Systemic neutrophil intrinsic 5-lipoxygenase activity and CD18 receptor expression linked to reperfusion injury.

OBJECTIVE

To determine if systemic neutrophil intrinsic 5-lipoxygenase (5-LO) inhibition correlates with decreased expression of surface adhesion molecules and attenuation of ischemia-reperfusion (i/r) injury in guinea pig island skin flaps.

METHODS

Eighty-one adult female Hartley guinea pigs were divided into one control group, three 2-hour ischemia groups, and four 10-hour ischemia groups.
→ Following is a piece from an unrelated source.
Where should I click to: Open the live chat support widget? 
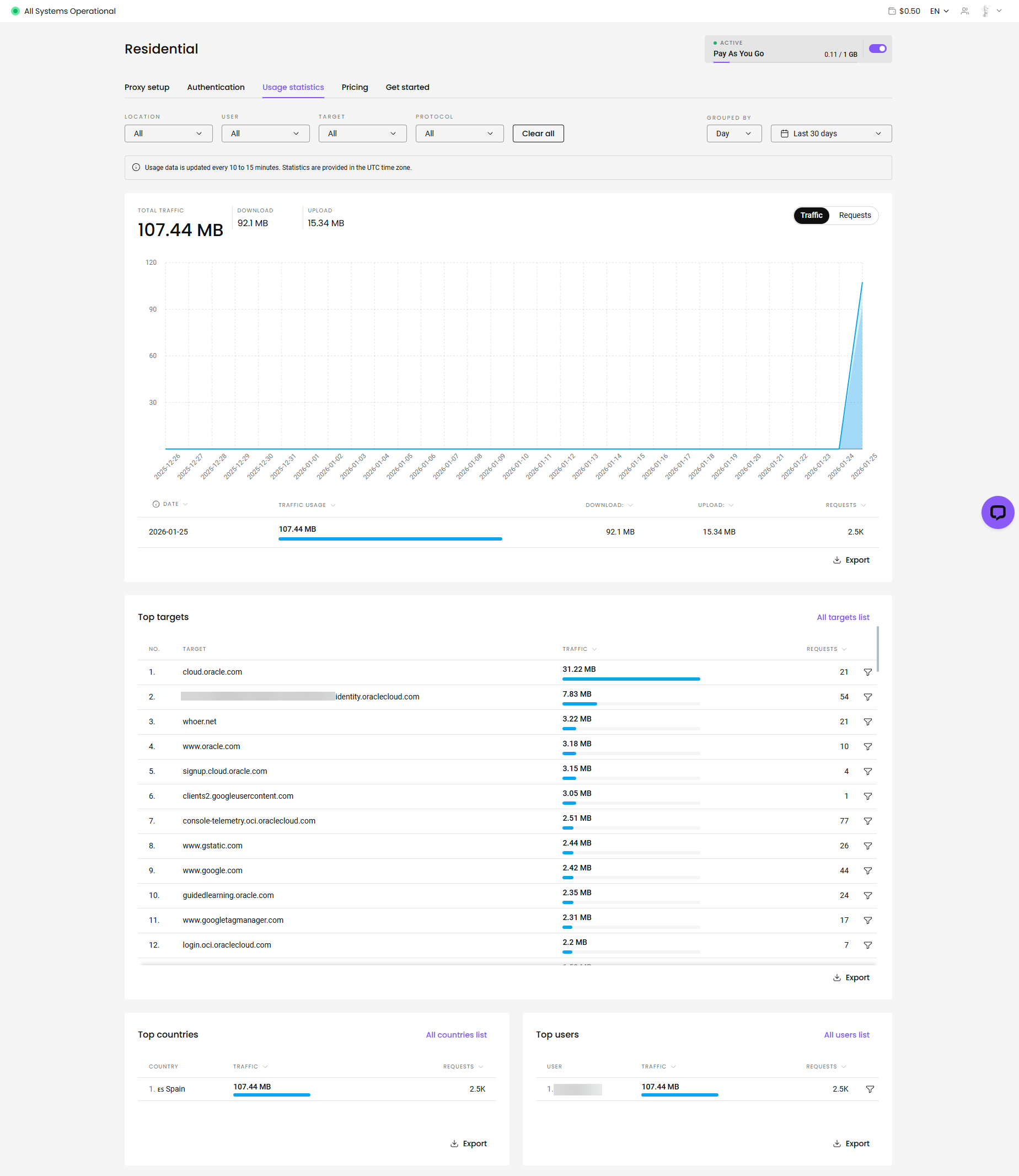pyautogui.click(x=997, y=512)
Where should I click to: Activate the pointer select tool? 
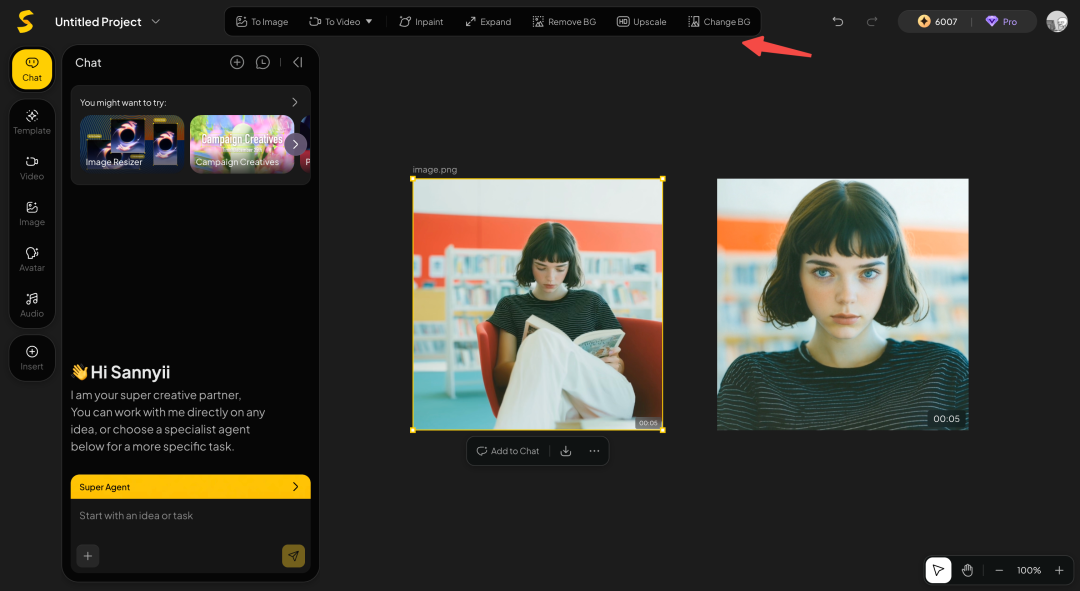click(938, 570)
Island dorsal skin flaps were developed (except in the control group), and 2 hours before reperfusion, zileutin (a 5-LO inhibitor) or vehicle was administered orally. Postreperfusion systemic neutrophil receptor expression, neutrophil flap infiltration, and flap survival were measured. Neutrophils from whole blood were analyzed for CD18 containing surface receptor expression using monoclonal antibodies and cell associated fluorescence. Neutrophil infiltration into a distal centimeter squared of flap tissue was assessed using myeloperoxidase antibodies, and flap survival was determined within 7 days postoperatively.

RESULTS

Flaps in the treated 2- and 10-hour ischemic groups survived totally intact, while the untreated 10-hour ischemic flaps underwent total necrosis. A significant main effect of the drug was detected using analysis of variance (ANOVA) (P =.0001). Surface receptor detection and neutrophil infiltration were significantly increased in the untreated animals.

CONCLUSIONS

Zileuton, a 5-LO inhibitor, reduces adhesion receptor expression on systemic neutrophils and attenuates i/r injury. Systemic neutrophil intrinsic 5-LO activity and CD18 receptor expression are linked to reperfusion injury and may be fundamental events in its pathogenesis.